-- Record set follows --

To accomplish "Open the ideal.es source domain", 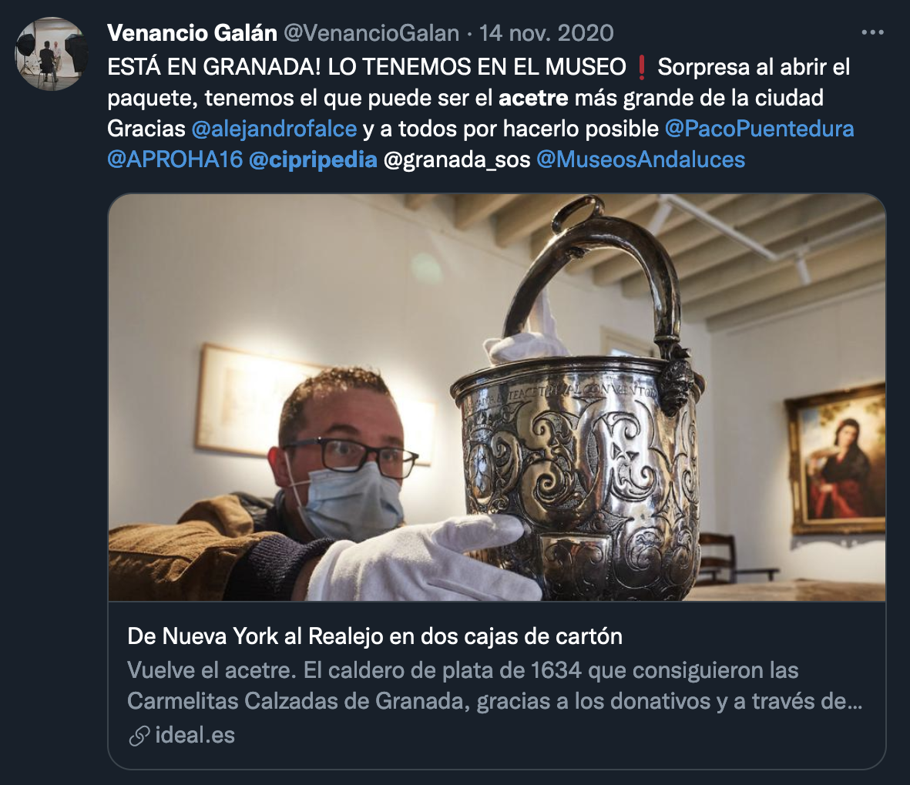I will (x=195, y=736).
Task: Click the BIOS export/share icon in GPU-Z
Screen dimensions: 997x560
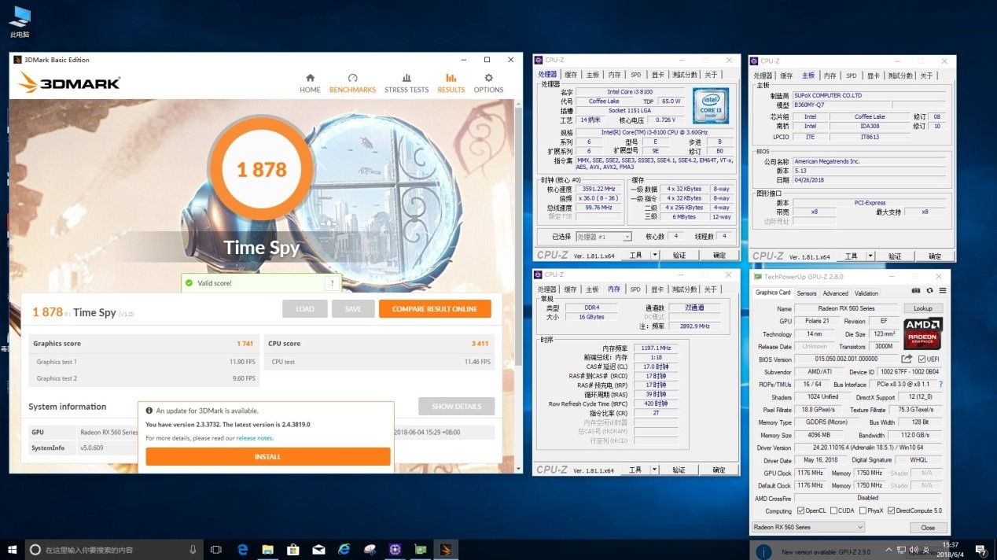Action: click(906, 359)
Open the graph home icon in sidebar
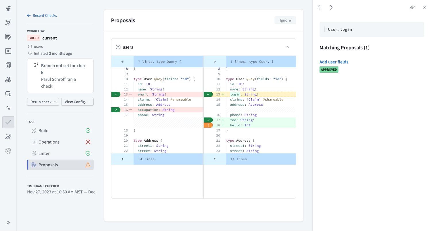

-- Record set concluded --

Task to complete:
Please give the number of lines with "icon" in the entries above, and write no other text.

Output of the exercise:
2